Supplied data below:

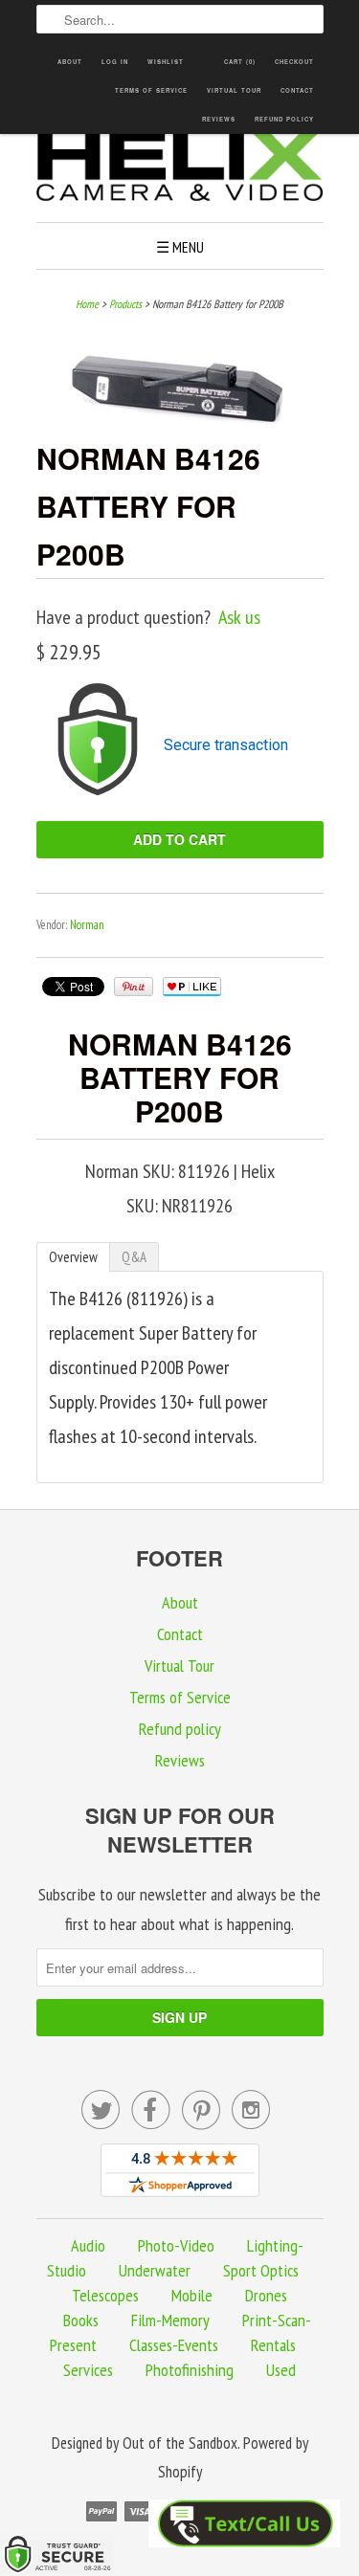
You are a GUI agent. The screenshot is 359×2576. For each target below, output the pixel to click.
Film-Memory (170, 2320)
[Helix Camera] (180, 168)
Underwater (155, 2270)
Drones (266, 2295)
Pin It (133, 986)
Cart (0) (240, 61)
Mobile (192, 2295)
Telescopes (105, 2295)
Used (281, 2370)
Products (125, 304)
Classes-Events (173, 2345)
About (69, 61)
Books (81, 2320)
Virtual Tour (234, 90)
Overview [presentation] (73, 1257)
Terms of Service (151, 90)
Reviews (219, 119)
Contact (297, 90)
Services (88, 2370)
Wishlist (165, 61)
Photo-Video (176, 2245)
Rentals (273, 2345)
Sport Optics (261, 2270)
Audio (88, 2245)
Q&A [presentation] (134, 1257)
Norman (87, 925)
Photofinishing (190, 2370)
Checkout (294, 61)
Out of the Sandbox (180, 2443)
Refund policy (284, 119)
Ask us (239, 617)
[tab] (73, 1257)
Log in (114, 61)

End of Supplied data.

Work instruction.
Give the number of lines in the entries that contain the word "presentation", with no other text.

Response.
2